++++ EXTRACTED MATERIAL ++++

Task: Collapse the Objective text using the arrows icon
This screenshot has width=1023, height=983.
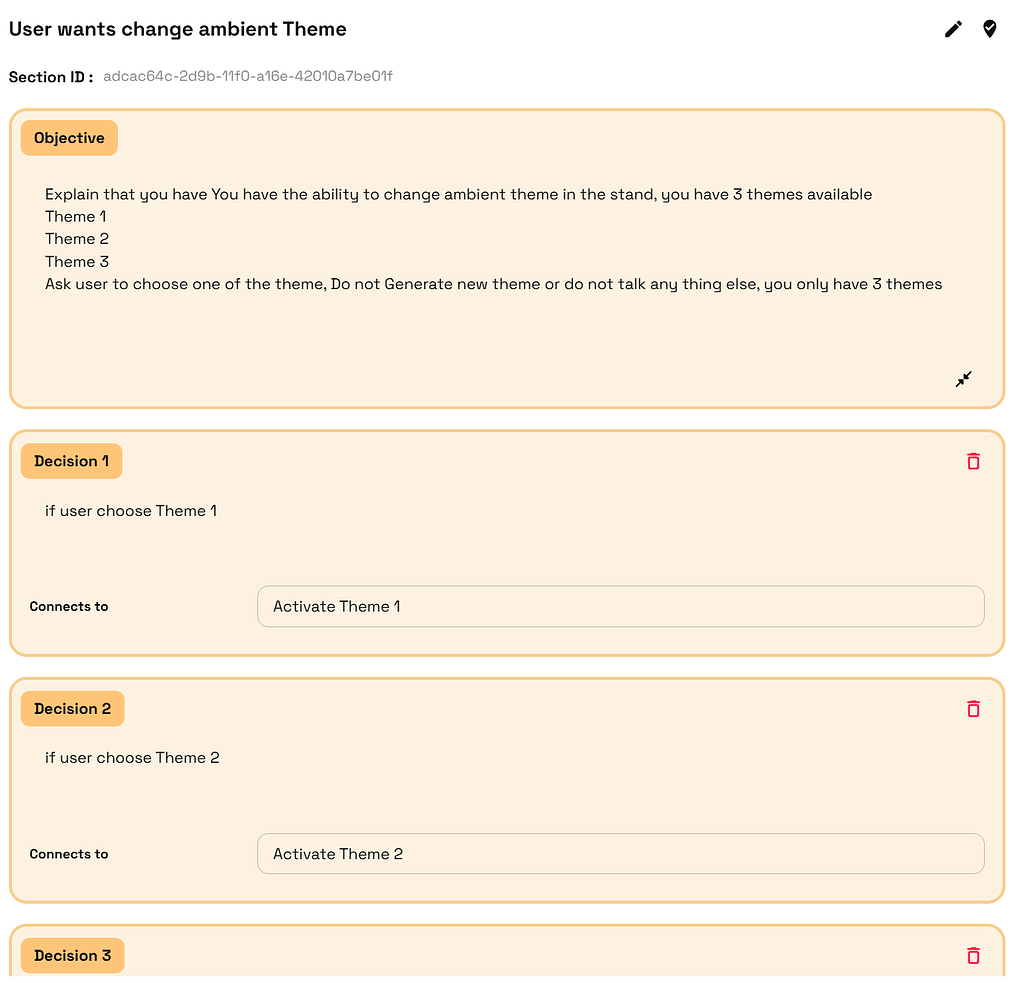Action: (962, 379)
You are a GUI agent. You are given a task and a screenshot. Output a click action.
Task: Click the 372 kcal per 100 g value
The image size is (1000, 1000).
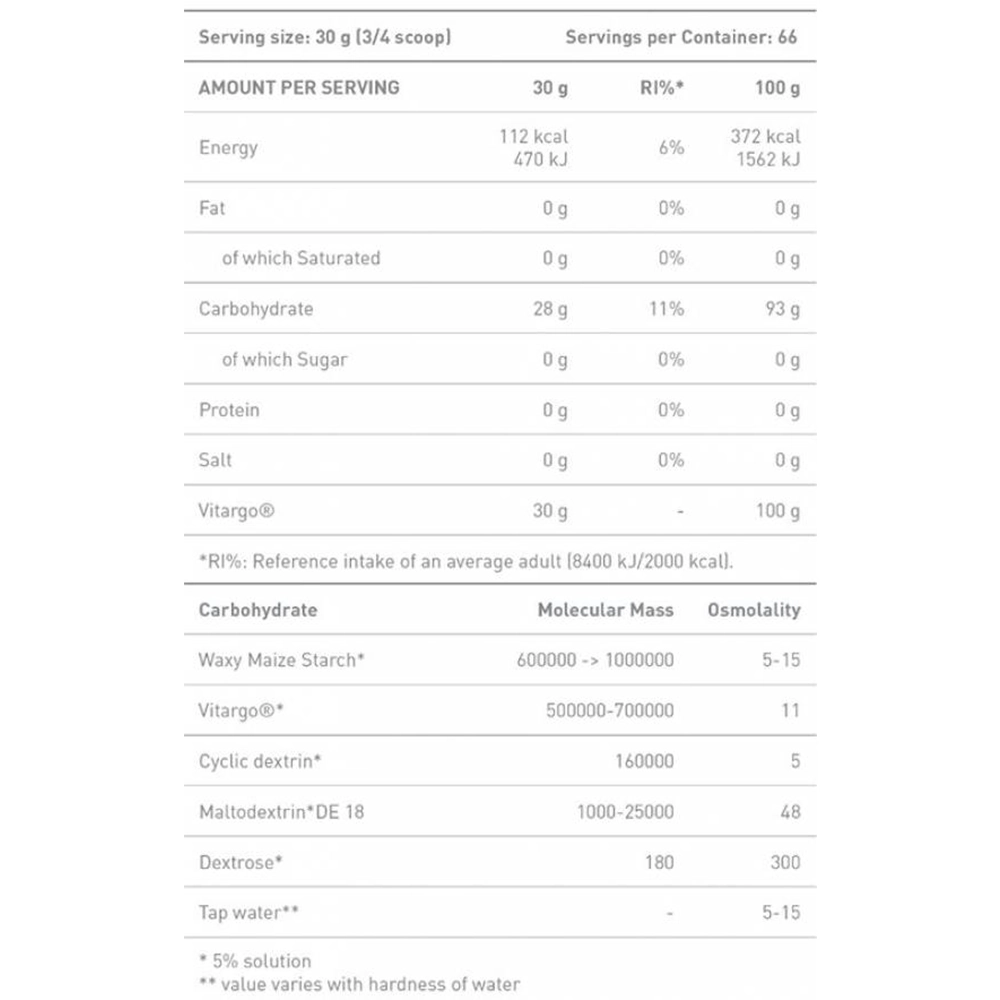pyautogui.click(x=765, y=136)
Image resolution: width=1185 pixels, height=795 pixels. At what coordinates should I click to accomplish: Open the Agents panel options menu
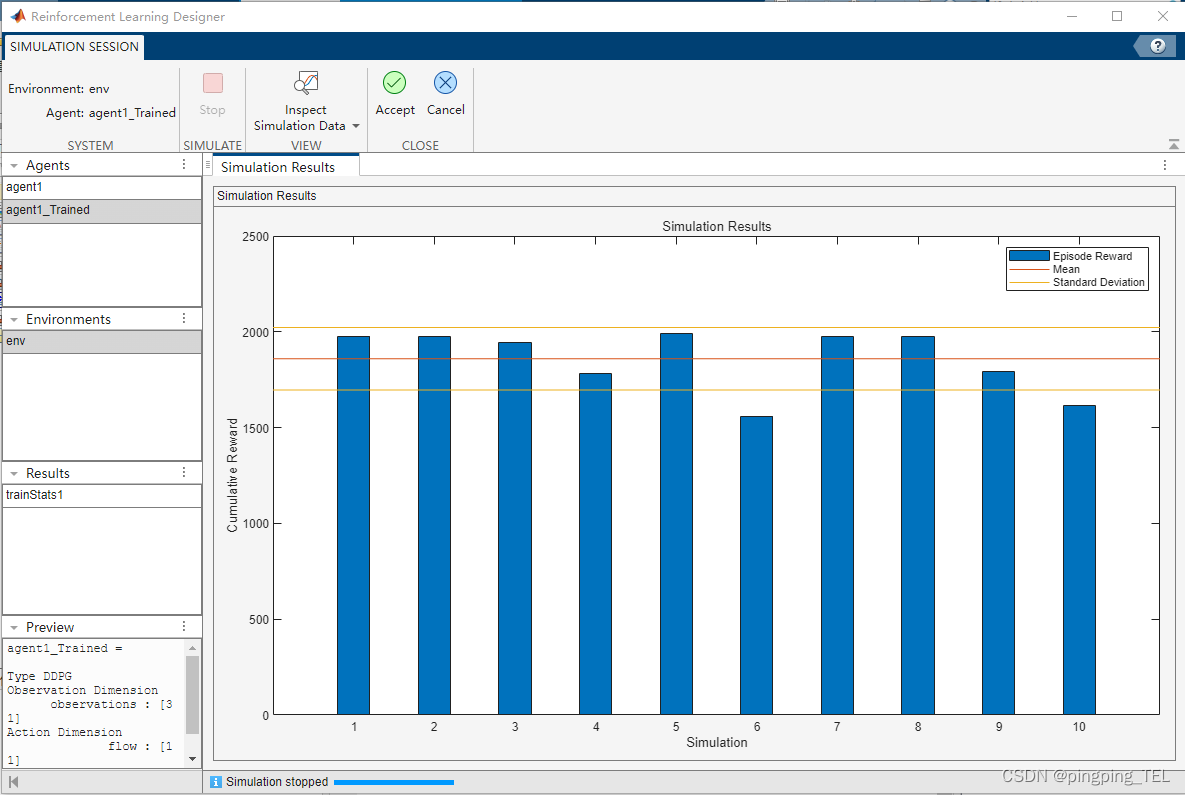pos(184,165)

++++

#### EXERCISE GOAL:
Reproduce all of the data above, including the requests, and add -144 to each coordinate in the answers. Leave out the pictures.

#### REPLY TO THE EXERCISE:
Task: Collapse the Objective text using the arrows icon
This screenshot has width=1023, height=983.
Action: (818, 235)
You are a GUI agent. You are given a task and a screenshot. Output a click action.
Task: Click the 372 kcal per 100 g value
The image size is (1000, 1000).
pyautogui.click(x=621, y=-8)
Image resolution: width=1185 pixels, height=795 pixels. At what coordinates should I click to accomplish: Open the Agents panel options menu
pos(40,21)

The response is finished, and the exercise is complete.